### YOUR ASSIGNMENT
Please answer these questions from the advice column text:
(a) What phone number does the disclaimer give for the crisis hotline?
(b) What does the reply to New Brain say the word trauma means?
(c) According to the reply, what can trigger the memories to start coming out for some people?

### TEXT EXCERPT
****
What can I do to make this stop?

DISCLAIMER
The information provided through Ask a Therapist is not intended to be a substitute for professional mental health therapy, diagnosis, or treatment. The information provided is solely for educational purposes. We encourage you to call United Action for Youth Counseling Department at 319-338-7518 and set up an appointment with one of our licensed mental health professionals to further discuss concerns and treatment options. If you believe you are a danger to self or others please call 911 or the crisis hotline at 1-855-800-1239.
Dear New Brain,
First of all, I’m sorry for the harm that you experienced from someone you trusted. You did not deserve it and it wasn’t your fault. I’m also very glad you reached out! It can be really hard to talk about what you’re experiencing and it’s very brave to seek help. You don’t have to get through this alone!
It sounds like what you’re talking about is trauma. The word trauma is thrown around quite a bit, but all it means is an event that overwhelmed your brain’s ability to cope. When you were younger, someone you trusted hurt you very badly. What you experienced overwhelmed your developing mind’s ability to deal with and process those events. Sometimes what happens immediately afterwards is your brain compartmentalizes, or boxes up that event and stores it away until you can deal with it later. At the time, this may feel like “getting over it and moving on with life,” but the memories are still there. For some people the memories start to come out after being triggered by one of our senses (a smell or sound that reminds your brain of what happened). Sometimes the brain holds onto the memories until it has the ability to deal with them in a way it couldn’t when you were younger.
****
Stored data entries
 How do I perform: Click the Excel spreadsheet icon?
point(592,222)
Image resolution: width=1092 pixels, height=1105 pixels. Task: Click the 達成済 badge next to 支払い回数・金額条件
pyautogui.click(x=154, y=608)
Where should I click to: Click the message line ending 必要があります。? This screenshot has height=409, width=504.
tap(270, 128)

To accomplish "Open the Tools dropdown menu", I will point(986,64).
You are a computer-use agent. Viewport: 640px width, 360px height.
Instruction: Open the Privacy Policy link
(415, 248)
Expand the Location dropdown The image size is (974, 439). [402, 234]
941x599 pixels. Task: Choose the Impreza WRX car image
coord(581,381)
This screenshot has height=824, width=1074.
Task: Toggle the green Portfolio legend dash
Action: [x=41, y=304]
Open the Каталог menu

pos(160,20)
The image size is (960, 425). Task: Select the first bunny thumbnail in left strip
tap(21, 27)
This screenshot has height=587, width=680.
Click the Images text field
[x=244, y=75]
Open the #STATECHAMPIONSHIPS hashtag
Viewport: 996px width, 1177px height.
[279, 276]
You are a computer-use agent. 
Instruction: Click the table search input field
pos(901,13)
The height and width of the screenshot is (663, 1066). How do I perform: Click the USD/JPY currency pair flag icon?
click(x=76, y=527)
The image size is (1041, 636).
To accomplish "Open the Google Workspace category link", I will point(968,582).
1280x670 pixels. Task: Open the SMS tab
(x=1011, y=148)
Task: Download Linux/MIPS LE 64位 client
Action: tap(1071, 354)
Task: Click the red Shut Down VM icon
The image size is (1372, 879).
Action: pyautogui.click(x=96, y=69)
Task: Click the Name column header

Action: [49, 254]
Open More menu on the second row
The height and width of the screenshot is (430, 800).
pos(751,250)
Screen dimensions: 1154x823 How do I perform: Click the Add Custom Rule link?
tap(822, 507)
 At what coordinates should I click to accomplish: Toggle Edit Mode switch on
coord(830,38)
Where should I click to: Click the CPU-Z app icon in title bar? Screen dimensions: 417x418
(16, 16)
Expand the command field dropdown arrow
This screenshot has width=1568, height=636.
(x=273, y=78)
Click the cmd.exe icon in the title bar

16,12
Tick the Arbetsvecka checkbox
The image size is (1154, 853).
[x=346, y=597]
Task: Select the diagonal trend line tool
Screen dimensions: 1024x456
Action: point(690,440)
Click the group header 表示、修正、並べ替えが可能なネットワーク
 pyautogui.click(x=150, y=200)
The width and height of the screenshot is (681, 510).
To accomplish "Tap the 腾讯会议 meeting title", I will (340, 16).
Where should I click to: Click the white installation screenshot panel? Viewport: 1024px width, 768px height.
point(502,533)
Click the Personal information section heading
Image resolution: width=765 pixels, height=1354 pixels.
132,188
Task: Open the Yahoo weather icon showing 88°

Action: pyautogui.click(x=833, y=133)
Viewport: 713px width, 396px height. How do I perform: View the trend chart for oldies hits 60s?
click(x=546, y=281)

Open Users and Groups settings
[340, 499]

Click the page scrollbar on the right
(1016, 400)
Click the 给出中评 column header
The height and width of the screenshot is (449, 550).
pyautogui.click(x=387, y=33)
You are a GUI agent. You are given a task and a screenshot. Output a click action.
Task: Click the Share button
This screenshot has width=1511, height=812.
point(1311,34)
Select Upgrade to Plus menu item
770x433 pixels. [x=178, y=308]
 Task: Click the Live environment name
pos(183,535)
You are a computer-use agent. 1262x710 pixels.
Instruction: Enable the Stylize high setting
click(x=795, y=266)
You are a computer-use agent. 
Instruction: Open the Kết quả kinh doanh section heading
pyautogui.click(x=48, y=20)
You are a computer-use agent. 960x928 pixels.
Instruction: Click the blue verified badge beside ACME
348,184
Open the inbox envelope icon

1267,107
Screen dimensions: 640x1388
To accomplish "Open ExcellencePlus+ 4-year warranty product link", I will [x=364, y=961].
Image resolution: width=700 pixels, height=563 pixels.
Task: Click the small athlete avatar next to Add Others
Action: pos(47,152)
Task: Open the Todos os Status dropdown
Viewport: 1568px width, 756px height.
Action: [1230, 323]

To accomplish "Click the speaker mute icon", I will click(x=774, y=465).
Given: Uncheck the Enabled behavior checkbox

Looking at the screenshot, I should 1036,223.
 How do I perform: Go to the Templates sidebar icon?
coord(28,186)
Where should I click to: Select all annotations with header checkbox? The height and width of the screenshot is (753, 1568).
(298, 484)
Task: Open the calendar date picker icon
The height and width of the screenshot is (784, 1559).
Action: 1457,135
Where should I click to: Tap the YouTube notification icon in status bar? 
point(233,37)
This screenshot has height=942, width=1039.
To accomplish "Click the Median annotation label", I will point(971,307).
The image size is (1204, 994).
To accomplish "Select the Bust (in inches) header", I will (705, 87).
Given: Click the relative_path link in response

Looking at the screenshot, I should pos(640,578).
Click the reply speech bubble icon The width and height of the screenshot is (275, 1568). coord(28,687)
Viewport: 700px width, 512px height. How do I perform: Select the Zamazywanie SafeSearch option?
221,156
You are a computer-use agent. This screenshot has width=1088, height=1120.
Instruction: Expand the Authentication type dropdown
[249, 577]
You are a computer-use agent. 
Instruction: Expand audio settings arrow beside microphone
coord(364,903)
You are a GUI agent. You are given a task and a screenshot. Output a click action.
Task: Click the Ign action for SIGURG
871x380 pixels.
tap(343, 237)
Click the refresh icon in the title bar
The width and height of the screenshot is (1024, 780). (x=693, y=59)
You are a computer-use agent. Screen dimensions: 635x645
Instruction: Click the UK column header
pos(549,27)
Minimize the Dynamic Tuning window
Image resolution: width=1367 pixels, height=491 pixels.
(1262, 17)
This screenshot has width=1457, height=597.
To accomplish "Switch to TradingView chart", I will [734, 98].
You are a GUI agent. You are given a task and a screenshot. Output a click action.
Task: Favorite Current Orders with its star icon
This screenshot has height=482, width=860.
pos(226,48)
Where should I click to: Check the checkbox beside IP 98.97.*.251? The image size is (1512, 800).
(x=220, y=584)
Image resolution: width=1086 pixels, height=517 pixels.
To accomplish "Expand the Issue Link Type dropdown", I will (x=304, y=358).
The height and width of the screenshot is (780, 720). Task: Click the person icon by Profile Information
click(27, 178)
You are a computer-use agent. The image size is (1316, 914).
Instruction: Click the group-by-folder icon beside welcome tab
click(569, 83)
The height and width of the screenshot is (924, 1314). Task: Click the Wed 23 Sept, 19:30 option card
****
### OUTPUT BELOW
(a) 1-855-800-1239
(b) An event that overwhelmed your brain's ability to cope.
(c) One of our senses, such as a smell or sound that reminds the brain of what happened.